Last year, it was in talks with U.S. refiner Valero Energy to partially restart the 235,000 barrel per day Aruba refinery to produce heavy naphtha, but this and other attempts to cut import costs have been unsuccessful.
Mixing its heavy crudes with a light sweet crude would create a more marketable blend for PDVSA. Its current blend of crude and naphtha, known as diluted crude oil (DCO), lacks buyers and is mainly sent to its U.S. unit Citgo.
DCO production has increased as PDVSA and half a dozen foreign partners, including U.S. Chevron, Italy’s ENI and Spain’s Repsol, face delays building new upgraders that would convert the extra heavy oil into lighter crude with wider international demand.
The Algerian imports would bring enough diluent to Venezuela until the new upgraders start.
Other Latin American oil producing countries are also considering crude imports to cut pricey finished fuel purchases, such as Mexico and Argentina.

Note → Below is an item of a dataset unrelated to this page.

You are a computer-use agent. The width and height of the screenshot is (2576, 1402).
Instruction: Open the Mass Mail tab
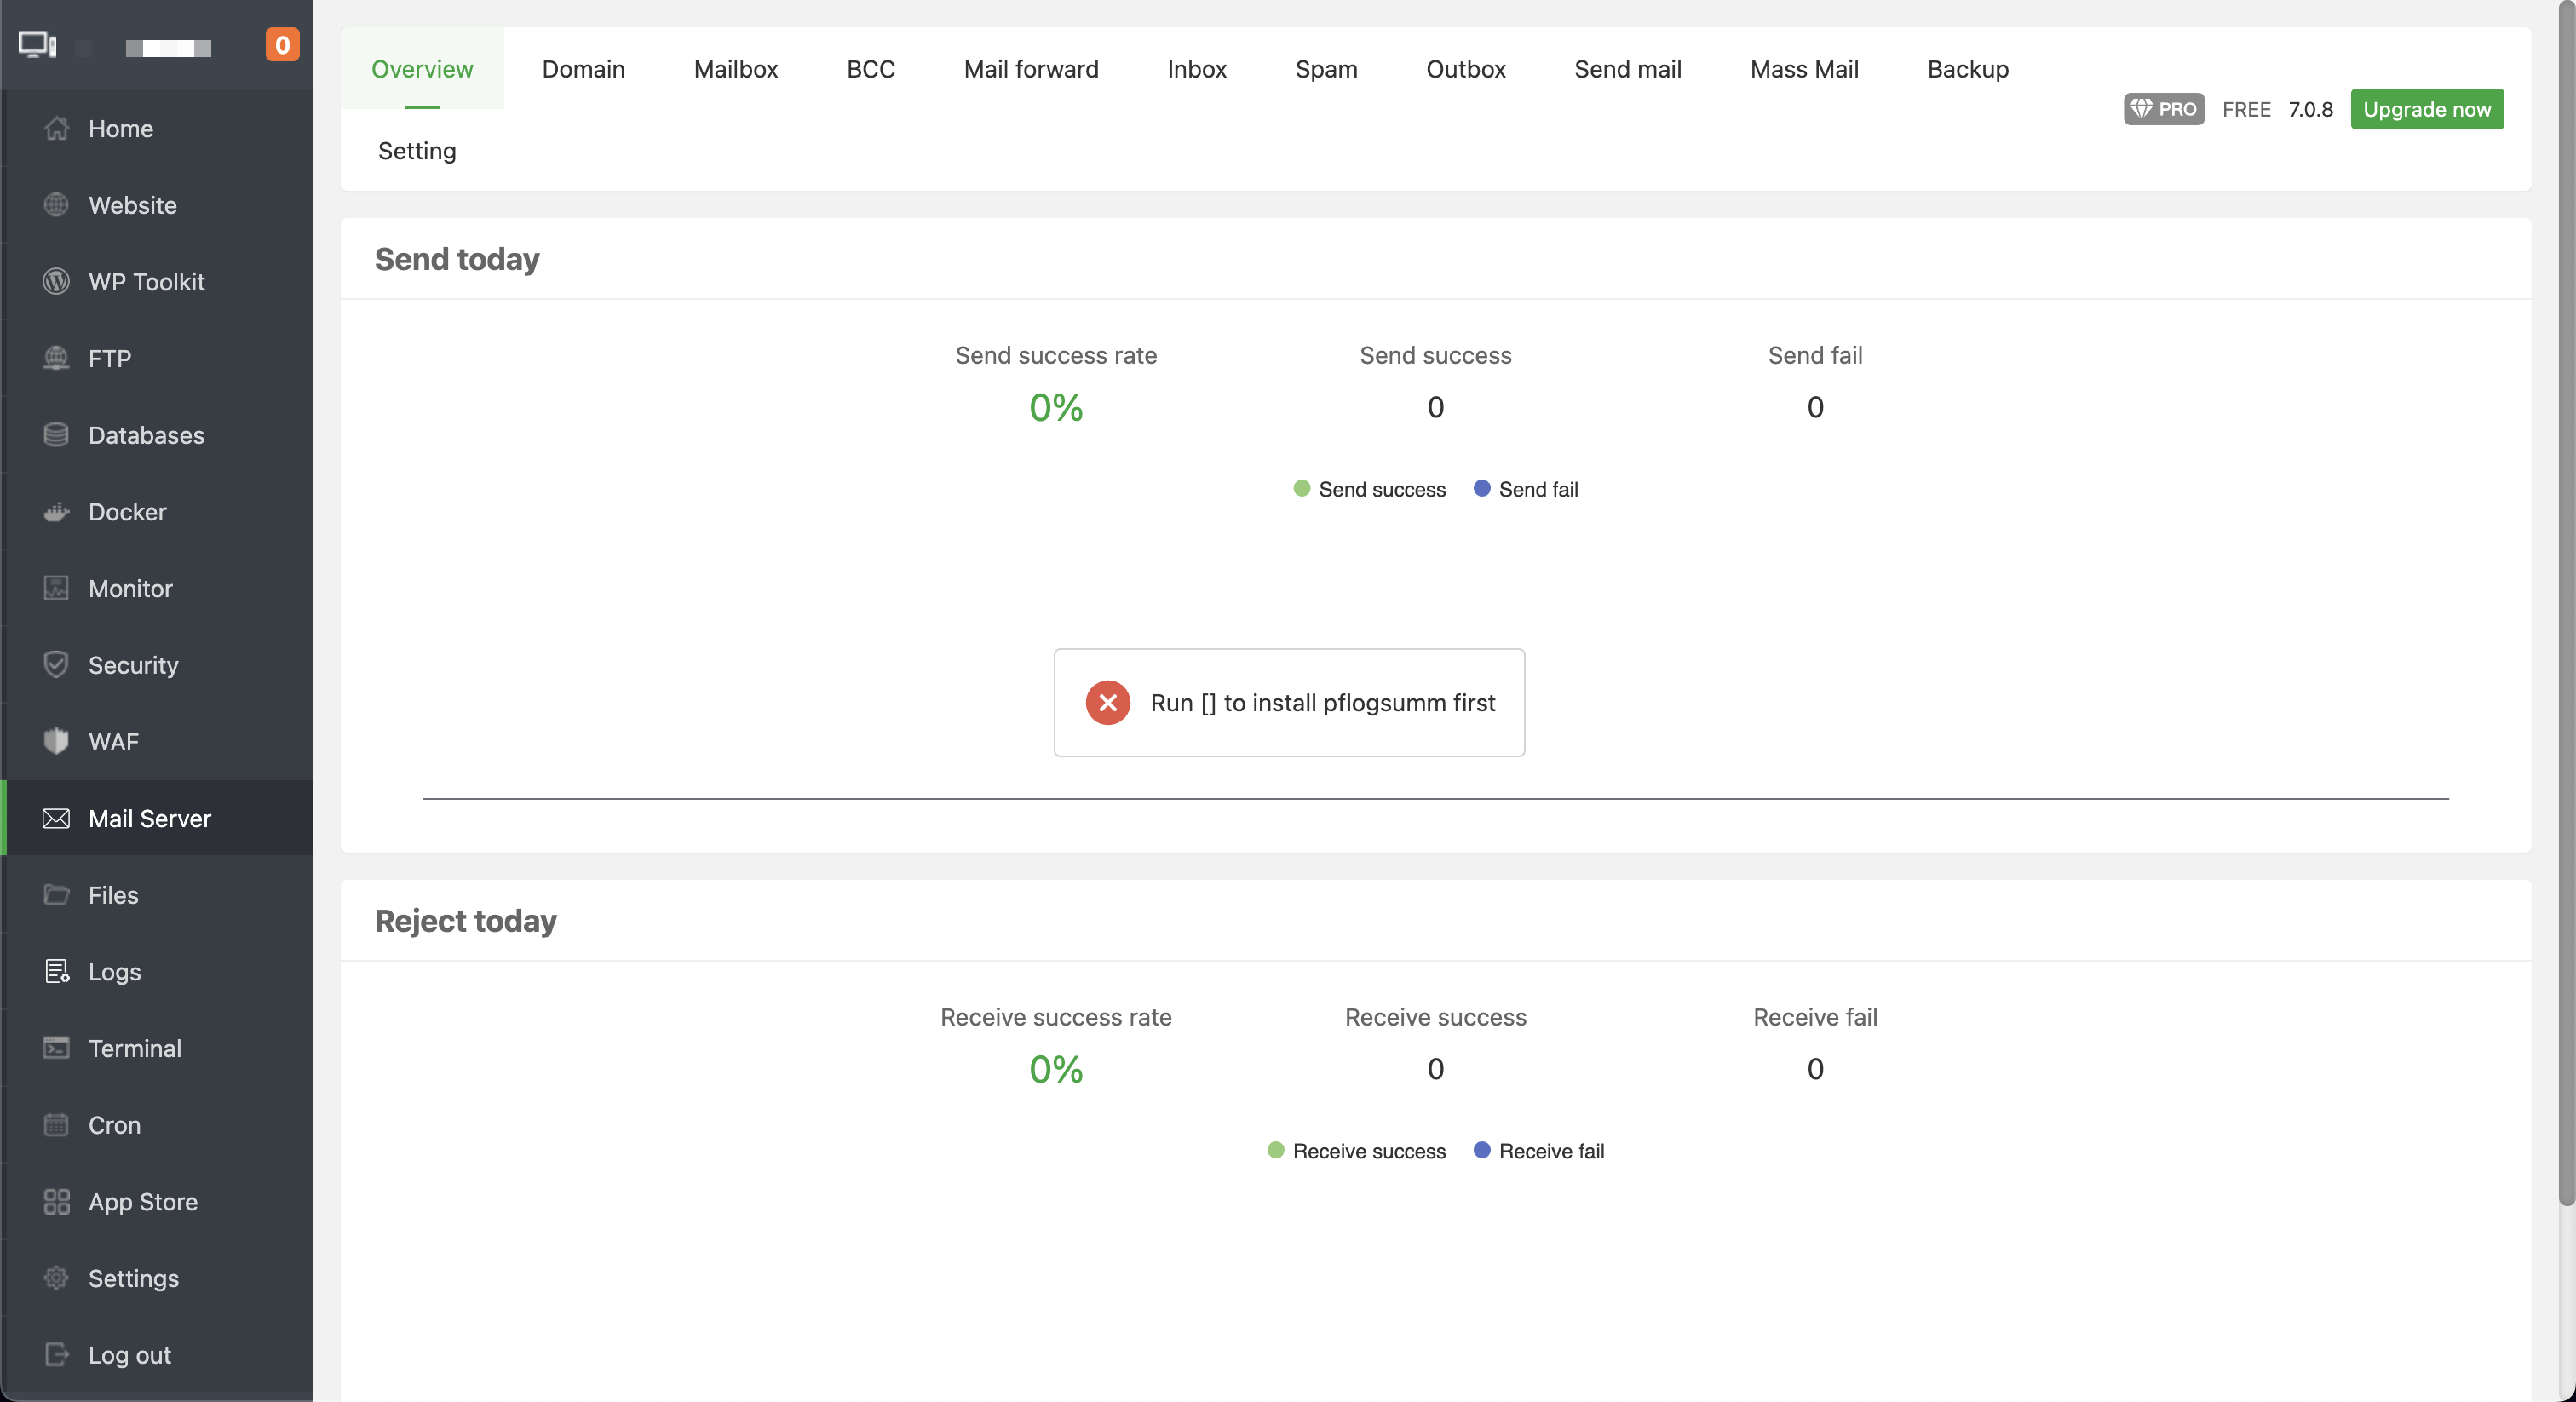click(1803, 69)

Mexico’s state-run PEMEX recently said it is also poised to import oil, mainly condensates and light crudes, abandoning a decades-old devotion to self-sufficiency.
Algeria’s Saharan Blend, a super light sweet crude of 45 API degrees, is usually shipped from the Arsew, Bejaia and Skikda terminals. All three ports features single buoy mooring, at which VLCCs and Suezmaxes can be loaded.
To transport crude from Algeria - which has plenty inventories of this grade - to Venezuela would take some 20 days, shorter than the China-Venezuela route, and PDVSA could save around $3 million per shipment using its own fleet, according to the document.
After delays and problems with foreign shipyards building new vessels, the company now has six new tankers, including VLCCs and Suezmaxes.
These units are part of 42 vessels PDVSA ordered starting in 2006 to replace its fleet by the end of 2012. But only a few of them have set sail.
Using its own fleet would allow PDVSA to cut freight costs while diverting an increasing volume of oil to Asia as shipments to North America, Latin America and Europe decline.